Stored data
---+---

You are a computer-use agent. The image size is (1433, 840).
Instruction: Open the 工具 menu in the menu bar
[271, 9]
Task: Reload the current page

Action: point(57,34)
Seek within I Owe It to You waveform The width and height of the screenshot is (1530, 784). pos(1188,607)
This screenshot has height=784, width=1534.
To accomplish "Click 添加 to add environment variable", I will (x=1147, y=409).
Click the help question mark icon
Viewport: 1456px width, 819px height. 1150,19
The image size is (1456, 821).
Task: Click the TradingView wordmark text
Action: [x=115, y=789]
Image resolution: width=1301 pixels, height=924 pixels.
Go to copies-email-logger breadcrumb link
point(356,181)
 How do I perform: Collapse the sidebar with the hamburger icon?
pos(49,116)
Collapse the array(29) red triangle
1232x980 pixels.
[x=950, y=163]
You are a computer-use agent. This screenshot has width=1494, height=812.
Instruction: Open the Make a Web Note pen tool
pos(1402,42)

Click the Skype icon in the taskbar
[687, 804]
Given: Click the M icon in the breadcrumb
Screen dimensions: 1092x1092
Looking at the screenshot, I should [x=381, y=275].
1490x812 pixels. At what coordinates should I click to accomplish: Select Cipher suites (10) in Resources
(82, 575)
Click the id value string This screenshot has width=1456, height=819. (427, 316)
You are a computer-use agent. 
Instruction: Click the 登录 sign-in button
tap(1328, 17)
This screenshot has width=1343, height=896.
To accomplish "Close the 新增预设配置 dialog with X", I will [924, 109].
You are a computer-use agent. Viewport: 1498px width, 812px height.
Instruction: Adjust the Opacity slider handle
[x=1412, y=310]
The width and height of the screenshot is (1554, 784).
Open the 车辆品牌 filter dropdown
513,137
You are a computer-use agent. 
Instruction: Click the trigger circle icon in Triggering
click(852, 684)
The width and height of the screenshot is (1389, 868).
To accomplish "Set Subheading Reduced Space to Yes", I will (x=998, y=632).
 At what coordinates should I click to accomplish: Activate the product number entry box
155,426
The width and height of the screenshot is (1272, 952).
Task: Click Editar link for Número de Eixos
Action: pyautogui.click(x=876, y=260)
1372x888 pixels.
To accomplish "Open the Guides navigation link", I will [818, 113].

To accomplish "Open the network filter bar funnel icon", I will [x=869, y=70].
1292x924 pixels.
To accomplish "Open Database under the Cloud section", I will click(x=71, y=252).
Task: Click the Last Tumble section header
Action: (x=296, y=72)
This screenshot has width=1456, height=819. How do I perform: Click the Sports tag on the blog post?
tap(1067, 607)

---+---

Every record must be retyped so that it matches the original exactly.

> _Output of the task_:
You are a computer-use agent. The image size is (1433, 840).
Instruction: Open the 工具 menu in the menu bar
[271, 9]
Task: Reload the current page

Action: point(57,34)
Seek within I Owe It to You waveform The width and height of the screenshot is (1530, 784). pos(1188,607)
This screenshot has height=784, width=1534.
To accomplish "Click 添加 to add environment variable", I will (x=1147, y=409).
Click the help question mark icon
Viewport: 1456px width, 819px height. 1150,19
The image size is (1456, 821).
Task: Click the TradingView wordmark text
Action: [x=115, y=789]
Image resolution: width=1301 pixels, height=924 pixels.
Go to copies-email-logger breadcrumb link
point(356,181)
 How do I perform: Collapse the sidebar with the hamburger icon?
pos(49,116)
Collapse the array(29) red triangle
1232x980 pixels.
[x=950, y=163]
You are a computer-use agent. This screenshot has width=1494, height=812.
Instruction: Open the Make a Web Note pen tool
pos(1402,42)

Click the Skype icon in the taskbar
[687, 804]
Given: Click the M icon in the breadcrumb
Screen dimensions: 1092x1092
Looking at the screenshot, I should [x=381, y=275].
1490x812 pixels. At what coordinates should I click to accomplish: Select Cipher suites (10) in Resources
(82, 575)
Click the id value string This screenshot has width=1456, height=819. (427, 316)
You are a computer-use agent. 
Instruction: Click the 登录 sign-in button
tap(1328, 17)
This screenshot has width=1343, height=896.
To accomplish "Close the 新增预设配置 dialog with X", I will [924, 109].
You are a computer-use agent. Viewport: 1498px width, 812px height.
Instruction: Adjust the Opacity slider handle
[x=1412, y=310]
The width and height of the screenshot is (1554, 784).
Open the 车辆品牌 filter dropdown
513,137
You are a computer-use agent. 
Instruction: Click the trigger circle icon in Triggering
click(852, 684)
The width and height of the screenshot is (1389, 868).
To accomplish "Set Subheading Reduced Space to Yes", I will (x=998, y=632).
 At what coordinates should I click to accomplish: Activate the product number entry box
155,426
The width and height of the screenshot is (1272, 952).
Task: Click Editar link for Número de Eixos
Action: pyautogui.click(x=876, y=260)
1372x888 pixels.
To accomplish "Open the Guides navigation link", I will [818, 113].

To accomplish "Open the network filter bar funnel icon", I will [x=869, y=70].
1292x924 pixels.
To accomplish "Open Database under the Cloud section", I will click(x=71, y=252).
Task: Click the Last Tumble section header
Action: (x=296, y=72)
This screenshot has width=1456, height=819. How do I perform: Click the Sports tag on the blog post?
tap(1067, 607)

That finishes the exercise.